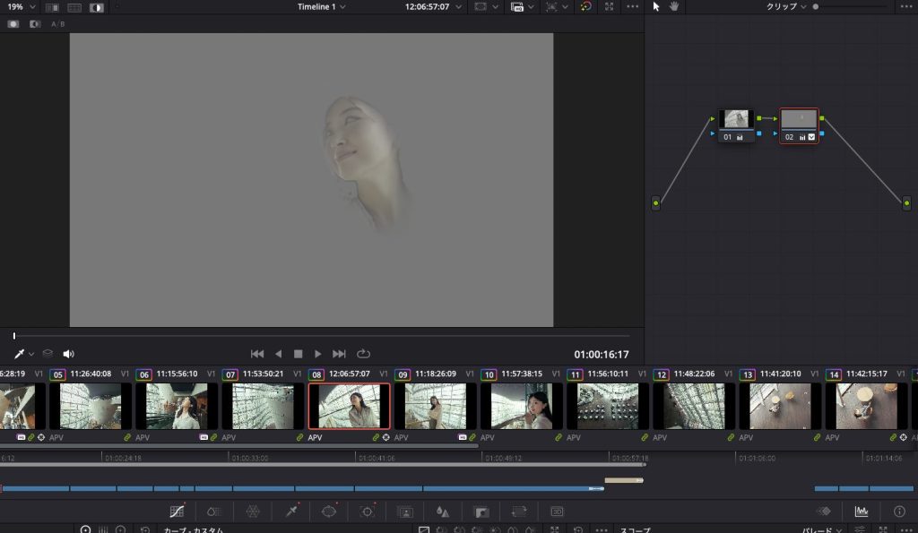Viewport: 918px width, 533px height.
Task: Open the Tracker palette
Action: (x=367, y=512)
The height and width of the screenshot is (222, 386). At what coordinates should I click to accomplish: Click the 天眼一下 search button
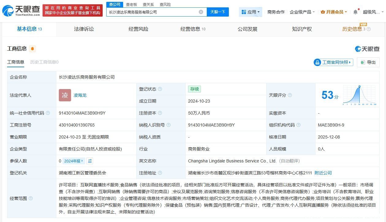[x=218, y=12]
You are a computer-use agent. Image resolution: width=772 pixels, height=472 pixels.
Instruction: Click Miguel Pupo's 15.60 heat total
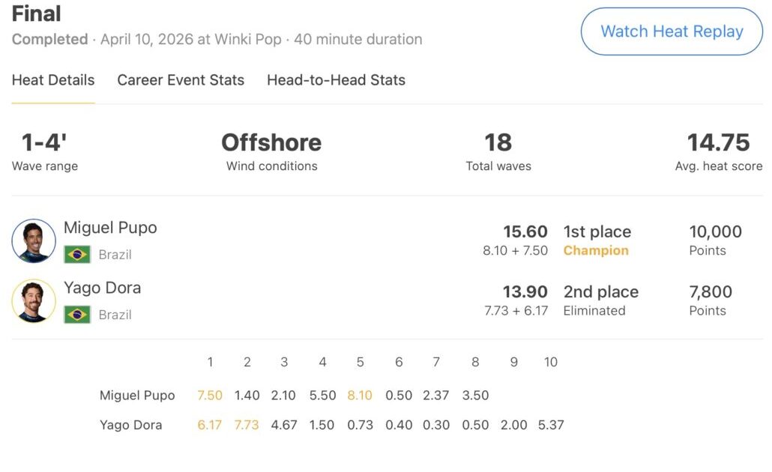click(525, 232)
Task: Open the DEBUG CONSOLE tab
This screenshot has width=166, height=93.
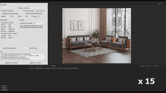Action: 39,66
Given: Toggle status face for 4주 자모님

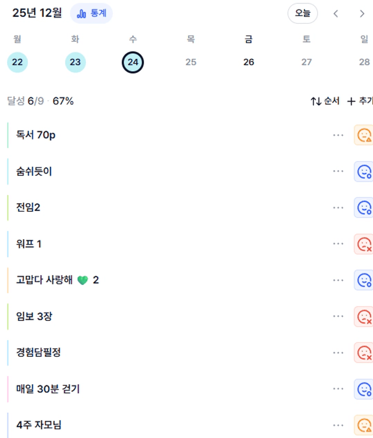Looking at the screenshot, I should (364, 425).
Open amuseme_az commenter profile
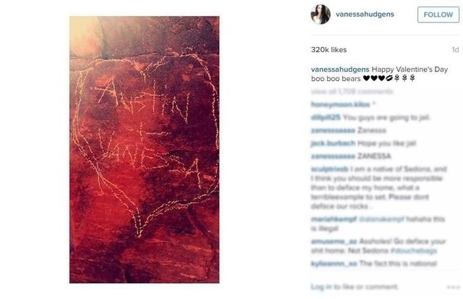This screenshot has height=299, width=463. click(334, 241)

THE TASK:
Could you render each line of the material above as a string in a JSON list, skipping blank lines and leaving the pictures out?

THE RESULT:
[
  "Viewport: 918px width, 533px height.",
  "Task: Open the Tracker palette",
  "Action: (x=367, y=512)",
  "The height and width of the screenshot is (222, 386). At what coordinates should I click to accomplish: Click the 天眼一下 search button",
  "[x=218, y=12]",
  "You are a computer-use agent. Image resolution: width=772 pixels, height=472 pixels.",
  "Instruction: Click Miguel Pupo's 15.60 heat total",
  "click(525, 232)",
  "Task: Open the DEBUG CONSOLE tab",
  "This screenshot has width=166, height=93.",
  "Action: 39,66",
  "Given: Toggle status face for 4주 자모님",
  "Looking at the screenshot, I should (364, 425).",
  "Open amuseme_az commenter profile",
  "This screenshot has height=299, width=463. click(334, 241)"
]